Re: vacuum_cost_page_miss default value and modern hardware - Mailing list pgsql-hackers

From Robert Haas
Subject Re: vacuum_cost_page_miss default value and modern hardware
Date
Msg-id CA+TgmoZCb3L8w=B2=0nVnM1Hy9FwtigTPMDz=36k+3rBr99Pbw@mail.gmail.com
Whole thread Raw
In response to Re: vacuum_cost_page_miss default value and modern hardware  (Magnus Hagander <magnus@hagander.net>)
Responses Re: vacuum_cost_page_miss default value and modern hardware  (Peter Geoghegan <pg@bowt.ie>)
List pgsql-hackers
On Thu, Jan 14, 2021 at 12:29 PM Magnus Hagander <magnus@hagander.net> wrote:
> +1 for this in principle.

I'm not opposed to this change and I agree that the relative expense
of dirtying a page is higher than what the current defaults suggest.
So I also think Peter is going in the right general direction, though
like you I am not sure about the specifics.

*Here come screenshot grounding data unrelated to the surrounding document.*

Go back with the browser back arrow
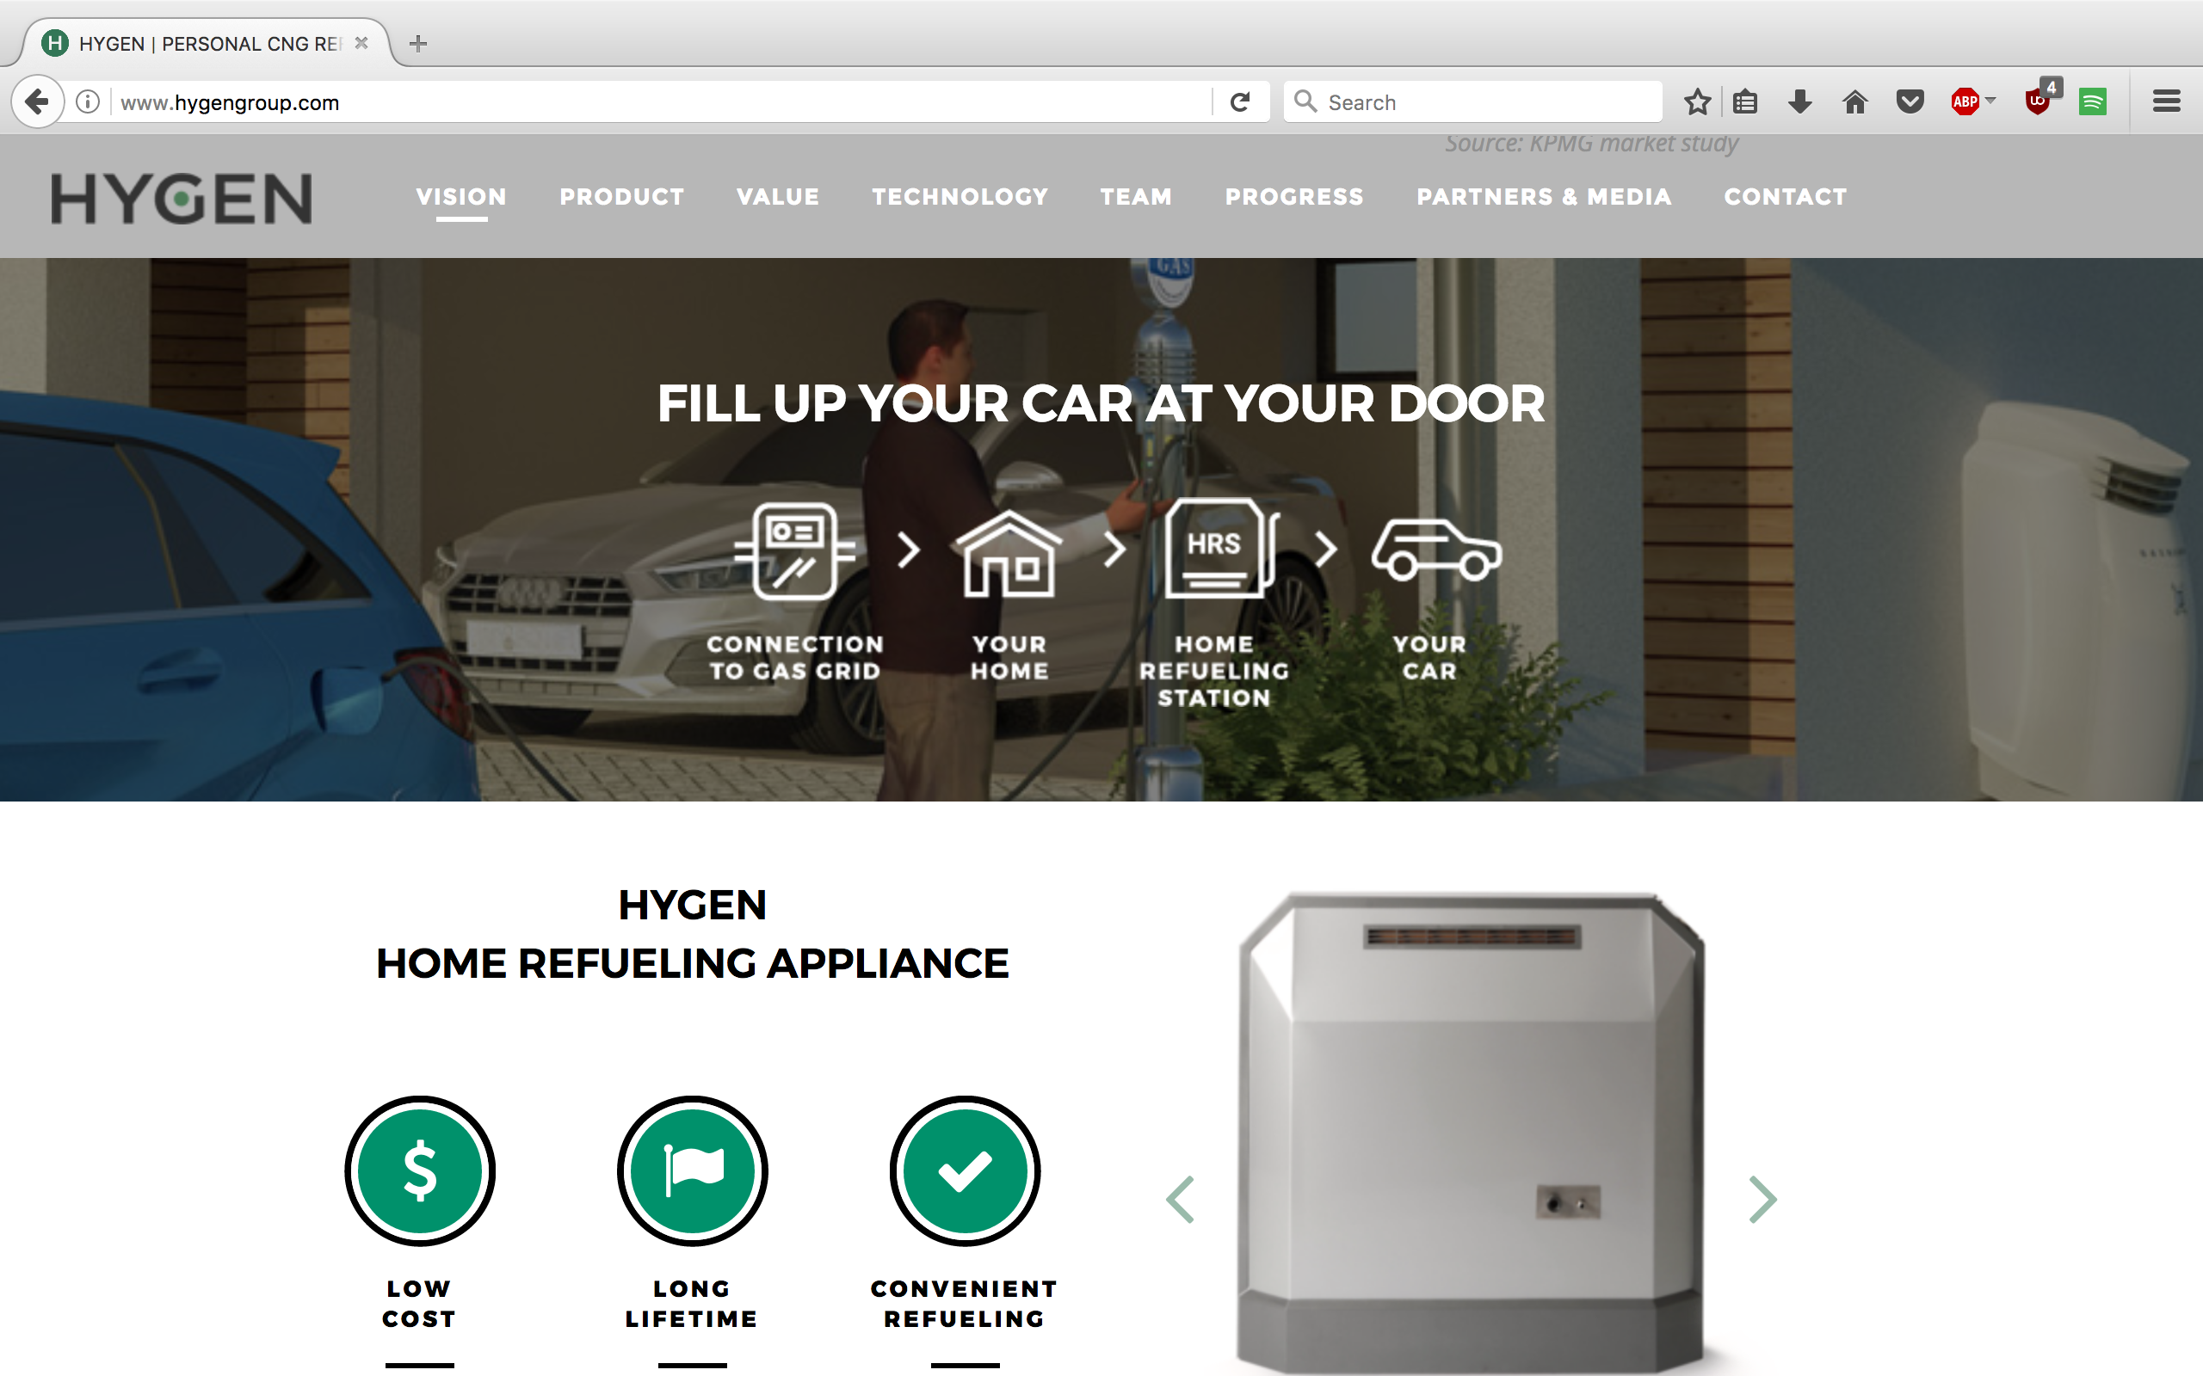This screenshot has height=1376, width=2203. point(37,101)
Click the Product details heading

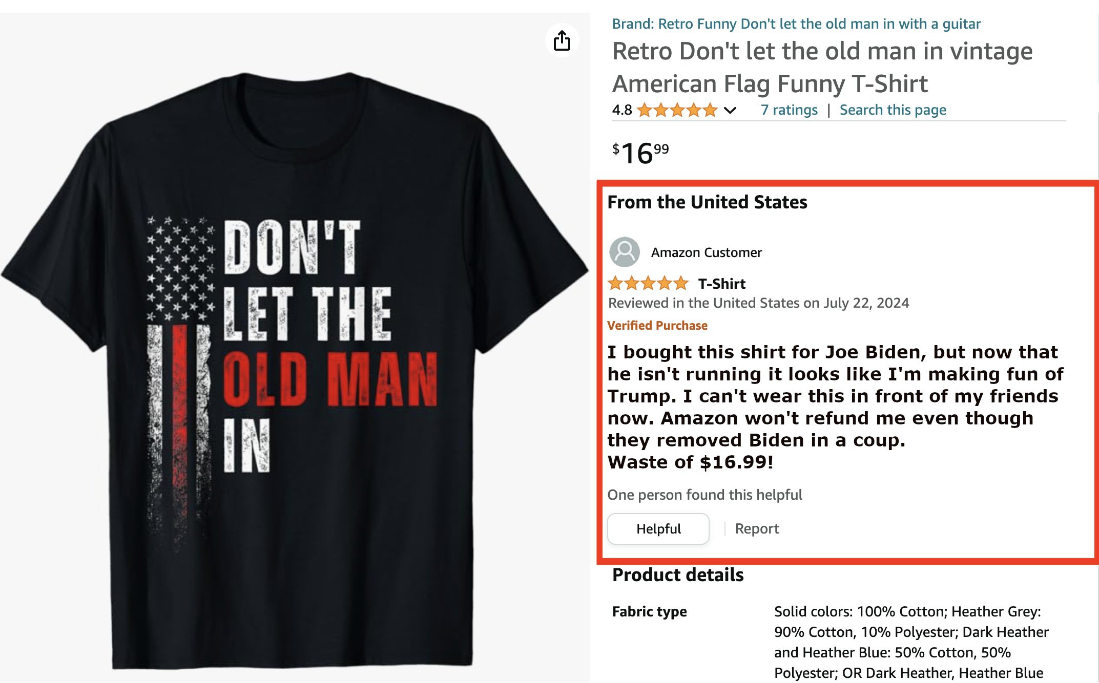677,575
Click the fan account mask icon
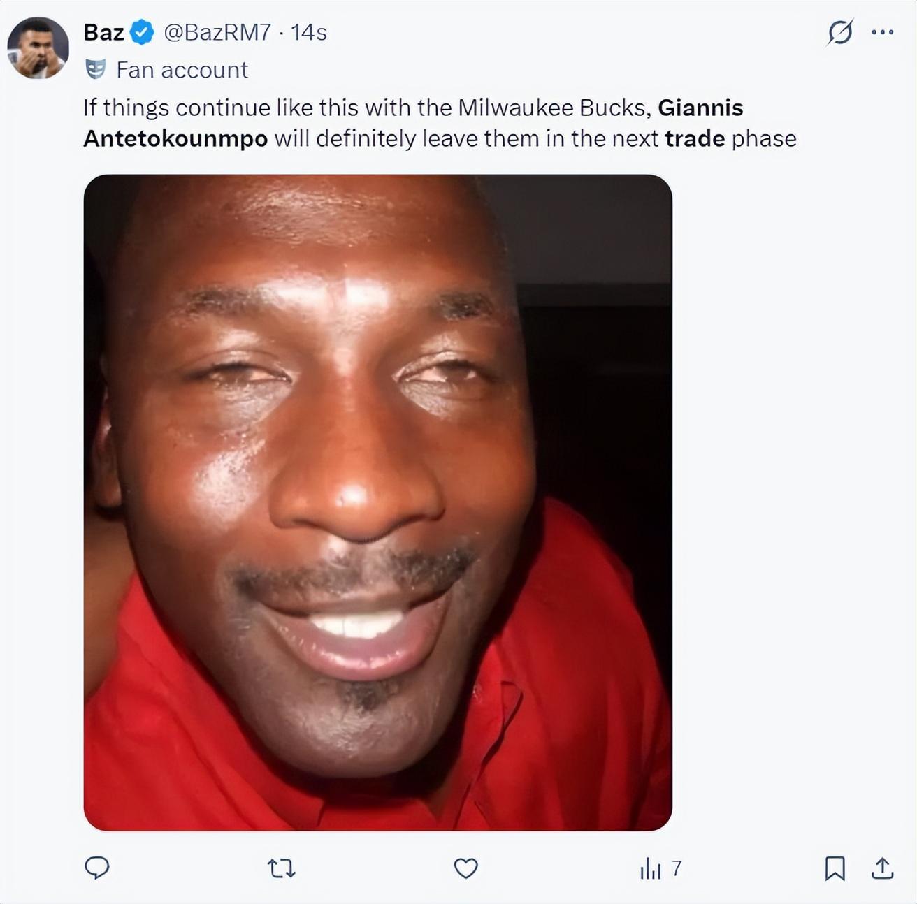Image resolution: width=917 pixels, height=904 pixels. [95, 69]
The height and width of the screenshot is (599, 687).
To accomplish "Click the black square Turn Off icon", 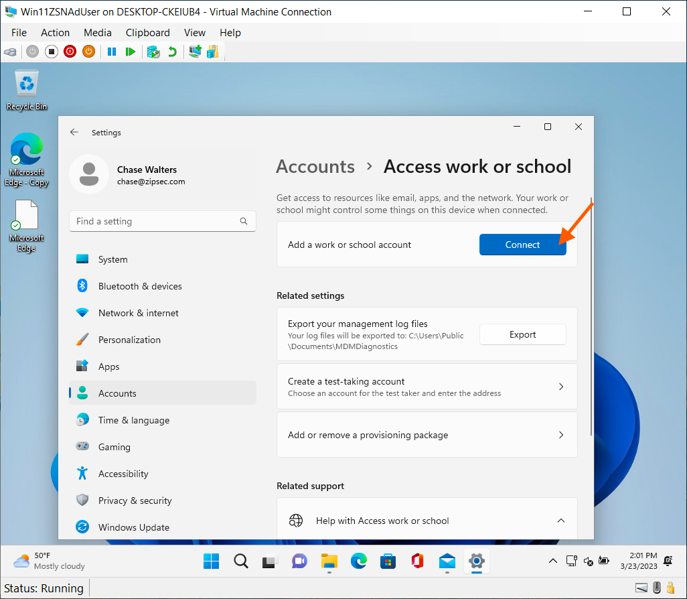I will click(51, 52).
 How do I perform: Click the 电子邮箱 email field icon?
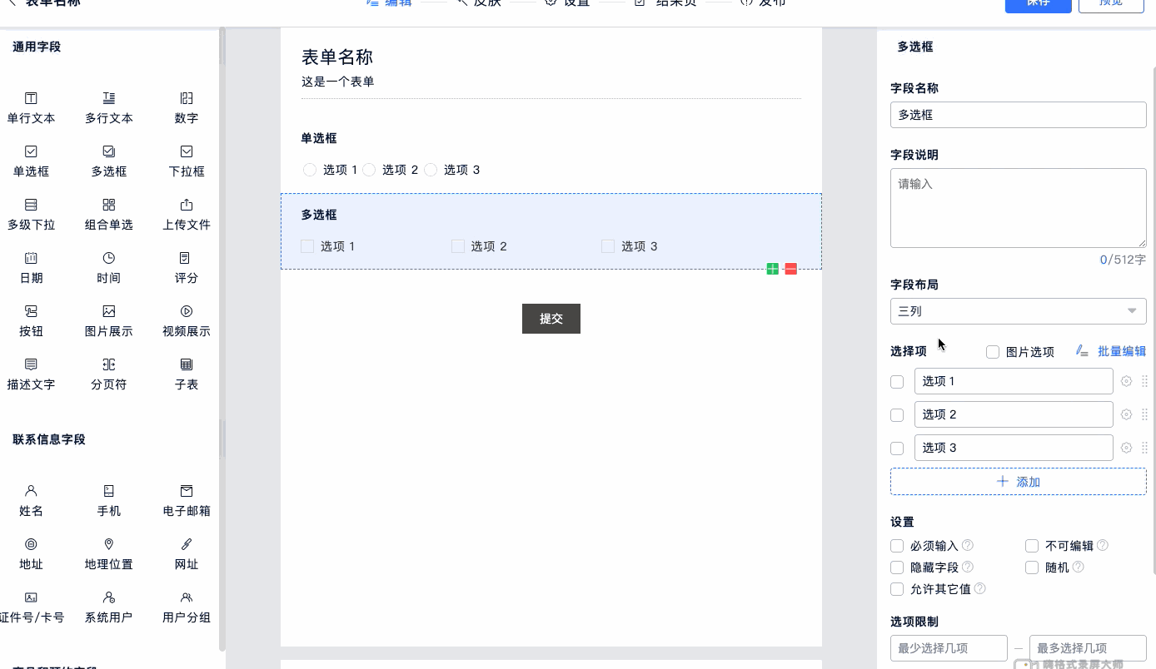click(187, 492)
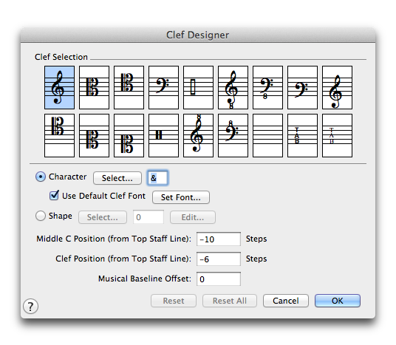
Task: Select the small percussion clef with two bars
Action: point(164,135)
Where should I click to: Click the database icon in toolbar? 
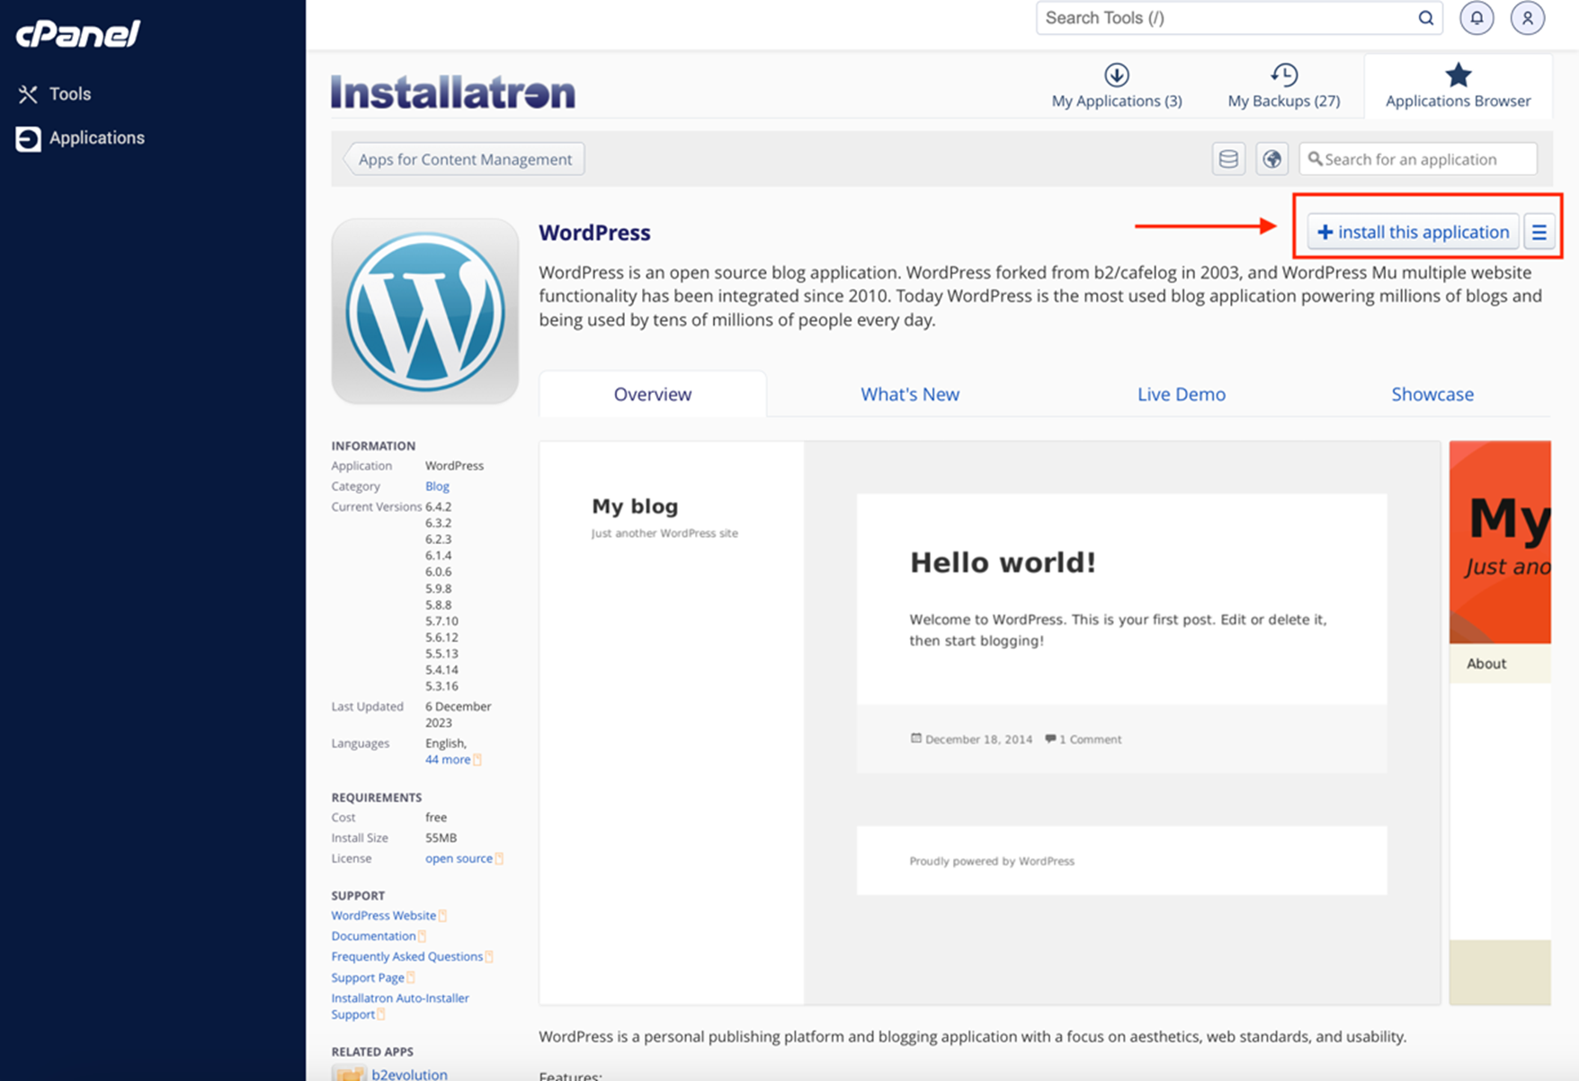[1227, 159]
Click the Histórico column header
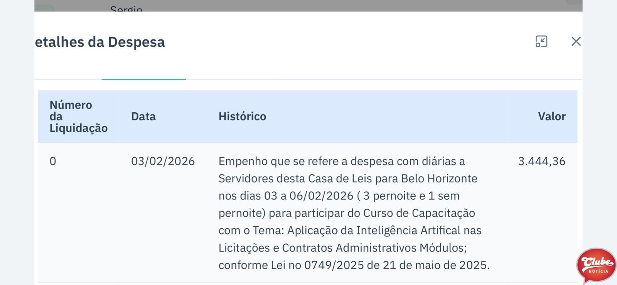 click(242, 116)
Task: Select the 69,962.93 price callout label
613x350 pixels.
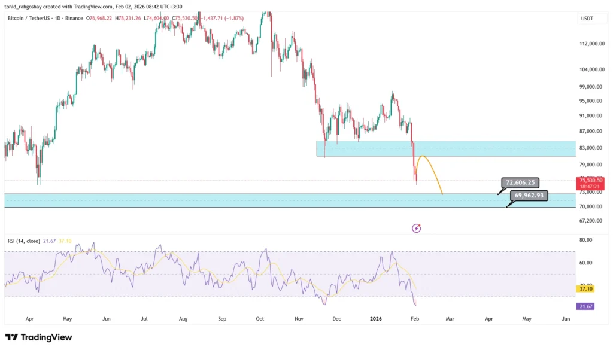Action: (x=529, y=196)
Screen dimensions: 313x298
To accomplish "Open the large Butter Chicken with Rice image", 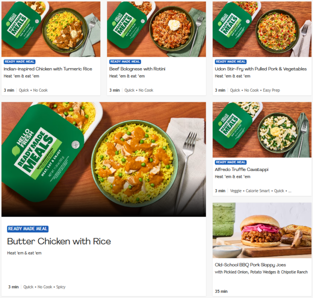I will (103, 159).
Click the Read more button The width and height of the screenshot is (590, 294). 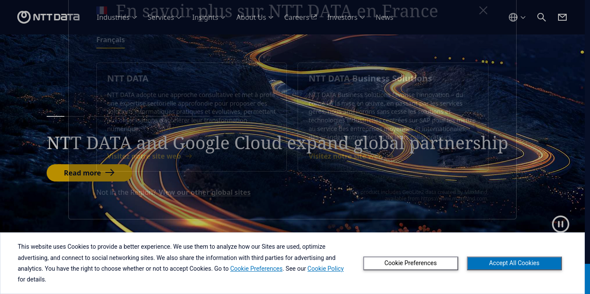pos(89,173)
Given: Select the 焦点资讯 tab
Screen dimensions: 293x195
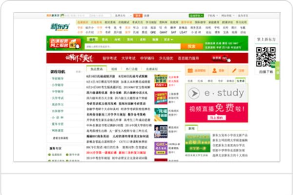Looking at the screenshot, I should point(96,69).
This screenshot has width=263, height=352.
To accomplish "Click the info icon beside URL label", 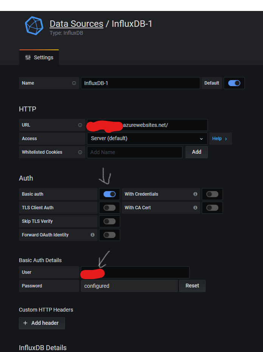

In practice, most users get hosed by not vacuuming aggressively
enough, rather than by vacuuming too aggressively. For instance,
suppose you have a table and workload such that the table needs to be
vacuumed once per hour to maintain good performance. As you make the
table bigger and bigger, you will eventually reach a size where the
configured cost limits aren't high enough to permit this to happen.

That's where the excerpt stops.